↓↓↓

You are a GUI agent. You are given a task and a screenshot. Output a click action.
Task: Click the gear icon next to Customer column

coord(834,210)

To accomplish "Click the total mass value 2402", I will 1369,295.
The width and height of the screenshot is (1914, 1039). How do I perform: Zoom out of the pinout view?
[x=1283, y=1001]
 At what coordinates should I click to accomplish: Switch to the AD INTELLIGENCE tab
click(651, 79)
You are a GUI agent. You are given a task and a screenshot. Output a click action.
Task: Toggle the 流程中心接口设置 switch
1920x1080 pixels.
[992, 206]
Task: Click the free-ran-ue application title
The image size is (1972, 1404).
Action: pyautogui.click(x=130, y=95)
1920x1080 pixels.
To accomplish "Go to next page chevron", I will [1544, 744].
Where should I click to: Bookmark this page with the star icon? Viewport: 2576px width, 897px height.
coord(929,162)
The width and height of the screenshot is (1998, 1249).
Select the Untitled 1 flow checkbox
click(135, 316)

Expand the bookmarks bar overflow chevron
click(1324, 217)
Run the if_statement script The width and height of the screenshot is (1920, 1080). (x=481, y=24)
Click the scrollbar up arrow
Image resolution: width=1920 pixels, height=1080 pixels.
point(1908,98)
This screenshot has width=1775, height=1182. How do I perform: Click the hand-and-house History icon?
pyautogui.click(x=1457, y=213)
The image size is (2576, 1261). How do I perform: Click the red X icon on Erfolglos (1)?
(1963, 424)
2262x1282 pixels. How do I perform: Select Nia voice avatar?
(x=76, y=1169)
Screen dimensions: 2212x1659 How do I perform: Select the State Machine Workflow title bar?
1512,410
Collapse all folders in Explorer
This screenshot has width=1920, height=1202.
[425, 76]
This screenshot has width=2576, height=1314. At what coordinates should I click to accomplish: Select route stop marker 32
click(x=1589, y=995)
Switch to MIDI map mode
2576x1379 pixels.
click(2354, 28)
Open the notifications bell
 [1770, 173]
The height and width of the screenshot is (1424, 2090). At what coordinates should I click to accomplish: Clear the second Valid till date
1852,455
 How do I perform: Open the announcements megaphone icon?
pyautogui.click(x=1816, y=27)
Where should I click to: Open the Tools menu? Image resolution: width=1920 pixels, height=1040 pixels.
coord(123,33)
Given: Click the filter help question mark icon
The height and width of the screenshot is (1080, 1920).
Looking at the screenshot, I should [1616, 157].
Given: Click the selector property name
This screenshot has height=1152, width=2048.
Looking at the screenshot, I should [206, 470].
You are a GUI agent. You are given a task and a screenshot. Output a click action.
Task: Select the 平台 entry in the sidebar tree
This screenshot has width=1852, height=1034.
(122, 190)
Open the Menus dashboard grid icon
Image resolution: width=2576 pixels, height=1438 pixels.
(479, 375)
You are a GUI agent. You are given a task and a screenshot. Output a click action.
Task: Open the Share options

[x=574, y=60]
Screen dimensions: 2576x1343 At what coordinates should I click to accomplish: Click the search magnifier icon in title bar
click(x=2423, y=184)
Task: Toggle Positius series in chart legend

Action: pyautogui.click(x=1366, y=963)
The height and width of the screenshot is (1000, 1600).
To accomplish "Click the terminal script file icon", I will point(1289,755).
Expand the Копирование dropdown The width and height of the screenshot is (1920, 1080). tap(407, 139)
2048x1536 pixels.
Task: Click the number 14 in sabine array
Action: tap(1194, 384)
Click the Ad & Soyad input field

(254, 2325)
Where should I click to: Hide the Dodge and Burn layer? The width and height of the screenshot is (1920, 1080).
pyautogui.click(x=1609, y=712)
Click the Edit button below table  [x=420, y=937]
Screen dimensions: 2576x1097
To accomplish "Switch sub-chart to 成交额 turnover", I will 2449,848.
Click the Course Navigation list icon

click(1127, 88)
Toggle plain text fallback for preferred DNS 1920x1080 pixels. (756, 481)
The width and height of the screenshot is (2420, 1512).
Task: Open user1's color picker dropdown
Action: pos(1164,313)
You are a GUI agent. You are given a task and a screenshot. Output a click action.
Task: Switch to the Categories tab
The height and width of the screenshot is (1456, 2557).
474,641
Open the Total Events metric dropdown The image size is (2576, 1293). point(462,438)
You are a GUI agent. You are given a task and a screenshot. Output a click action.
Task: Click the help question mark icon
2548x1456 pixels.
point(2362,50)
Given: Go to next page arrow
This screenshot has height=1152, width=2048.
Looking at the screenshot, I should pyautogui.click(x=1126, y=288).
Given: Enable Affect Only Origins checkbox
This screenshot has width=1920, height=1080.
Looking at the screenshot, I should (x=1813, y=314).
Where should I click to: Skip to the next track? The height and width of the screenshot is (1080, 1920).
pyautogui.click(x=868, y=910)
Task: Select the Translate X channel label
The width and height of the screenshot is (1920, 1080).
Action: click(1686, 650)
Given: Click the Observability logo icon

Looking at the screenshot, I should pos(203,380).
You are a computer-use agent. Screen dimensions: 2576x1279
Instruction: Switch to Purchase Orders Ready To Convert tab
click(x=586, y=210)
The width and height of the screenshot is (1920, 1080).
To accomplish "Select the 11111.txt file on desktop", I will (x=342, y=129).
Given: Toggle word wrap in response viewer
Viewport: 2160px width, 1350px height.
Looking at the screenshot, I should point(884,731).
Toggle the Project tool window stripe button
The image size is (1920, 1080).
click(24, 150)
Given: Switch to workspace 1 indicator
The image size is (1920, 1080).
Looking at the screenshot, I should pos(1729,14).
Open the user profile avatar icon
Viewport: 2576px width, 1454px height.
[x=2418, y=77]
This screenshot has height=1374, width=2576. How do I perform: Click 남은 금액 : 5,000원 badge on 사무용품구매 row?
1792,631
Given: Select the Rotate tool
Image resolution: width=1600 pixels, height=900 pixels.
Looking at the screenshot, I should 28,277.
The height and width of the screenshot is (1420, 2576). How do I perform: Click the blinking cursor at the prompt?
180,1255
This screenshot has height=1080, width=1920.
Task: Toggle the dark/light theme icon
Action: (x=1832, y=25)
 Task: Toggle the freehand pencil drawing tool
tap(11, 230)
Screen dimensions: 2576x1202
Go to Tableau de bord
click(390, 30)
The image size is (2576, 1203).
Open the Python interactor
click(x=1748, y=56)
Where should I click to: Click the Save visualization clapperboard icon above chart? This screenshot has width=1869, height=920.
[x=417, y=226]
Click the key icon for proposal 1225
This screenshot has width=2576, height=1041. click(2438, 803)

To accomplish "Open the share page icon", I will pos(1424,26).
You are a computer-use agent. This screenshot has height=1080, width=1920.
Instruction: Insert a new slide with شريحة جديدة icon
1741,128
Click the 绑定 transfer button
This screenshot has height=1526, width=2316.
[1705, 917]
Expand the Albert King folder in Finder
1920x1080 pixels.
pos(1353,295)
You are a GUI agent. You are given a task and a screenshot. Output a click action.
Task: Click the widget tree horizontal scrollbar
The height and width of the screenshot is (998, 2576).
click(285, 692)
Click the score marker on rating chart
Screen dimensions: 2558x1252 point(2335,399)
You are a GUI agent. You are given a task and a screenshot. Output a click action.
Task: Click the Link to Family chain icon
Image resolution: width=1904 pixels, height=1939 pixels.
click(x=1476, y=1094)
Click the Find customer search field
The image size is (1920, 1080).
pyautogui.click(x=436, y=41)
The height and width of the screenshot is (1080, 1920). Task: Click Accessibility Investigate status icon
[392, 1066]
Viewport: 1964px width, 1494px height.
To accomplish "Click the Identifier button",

↑↑↑

Task: Out of the entries above, write out only the lines between the line holding "Task: Click the help question mark icon" and the line holding "Given: Enable Affect Only Origins checkbox", inclusive, each exactly as given.

Expected answer:
Task: Click the help question mark icon
2548x1456 pixels.
point(2362,50)
Given: Go to next page arrow
This screenshot has height=1152, width=2048.
Looking at the screenshot, I should pyautogui.click(x=1126, y=288).
Given: Enable Affect Only Origins checkbox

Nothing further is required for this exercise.